Problem details
Only text belongs in your copy of the listing below; reproduce it exactly and leave out the pictures.

━━━━━ Records for this exercise

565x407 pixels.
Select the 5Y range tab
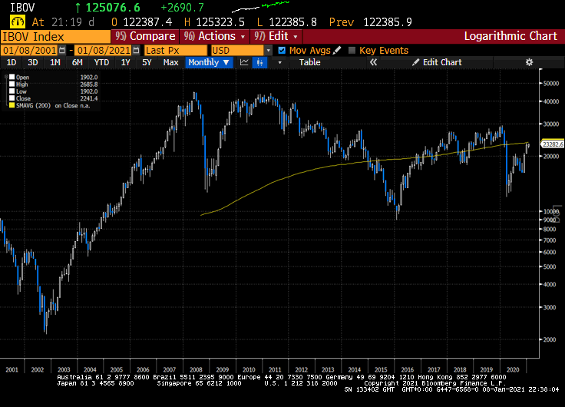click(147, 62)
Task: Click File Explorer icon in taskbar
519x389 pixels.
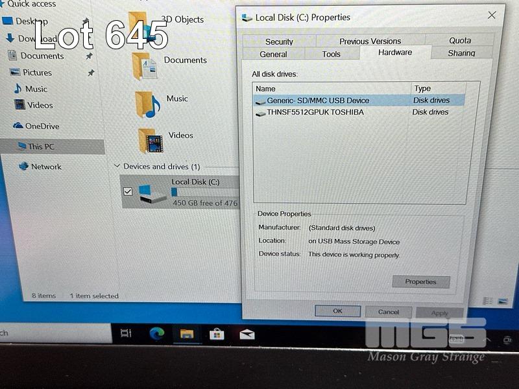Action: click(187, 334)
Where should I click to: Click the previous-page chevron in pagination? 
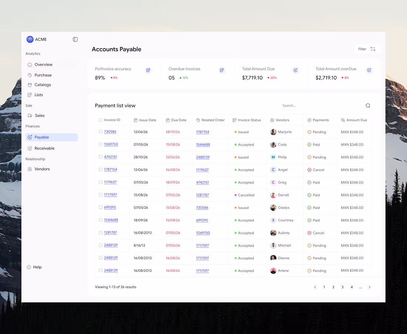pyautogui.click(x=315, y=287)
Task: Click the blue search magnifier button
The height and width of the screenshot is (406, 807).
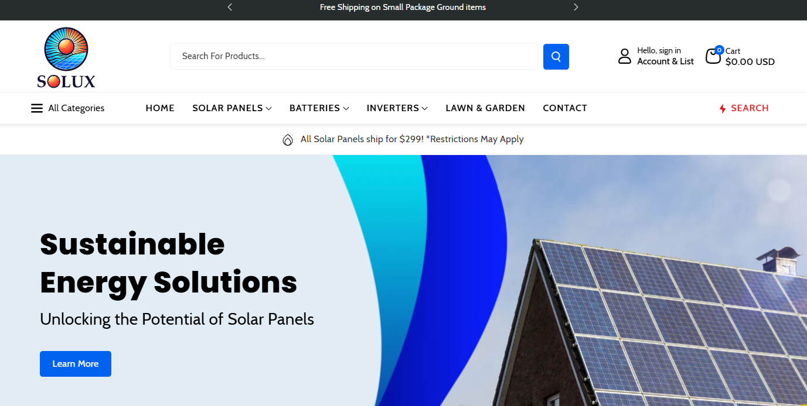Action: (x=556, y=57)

━━━━━━━━━━

Output of the exercise
565x407 pixels.
Select the 5Y range tab
click(147, 62)
Task: Click File Explorer icon in taskbar
519x389 pixels.
Action: click(187, 334)
Where should I click to: Click the previous-page chevron in pagination? 
pyautogui.click(x=315, y=287)
Task: Click the blue search magnifier button
The height and width of the screenshot is (406, 807).
Action: (x=556, y=57)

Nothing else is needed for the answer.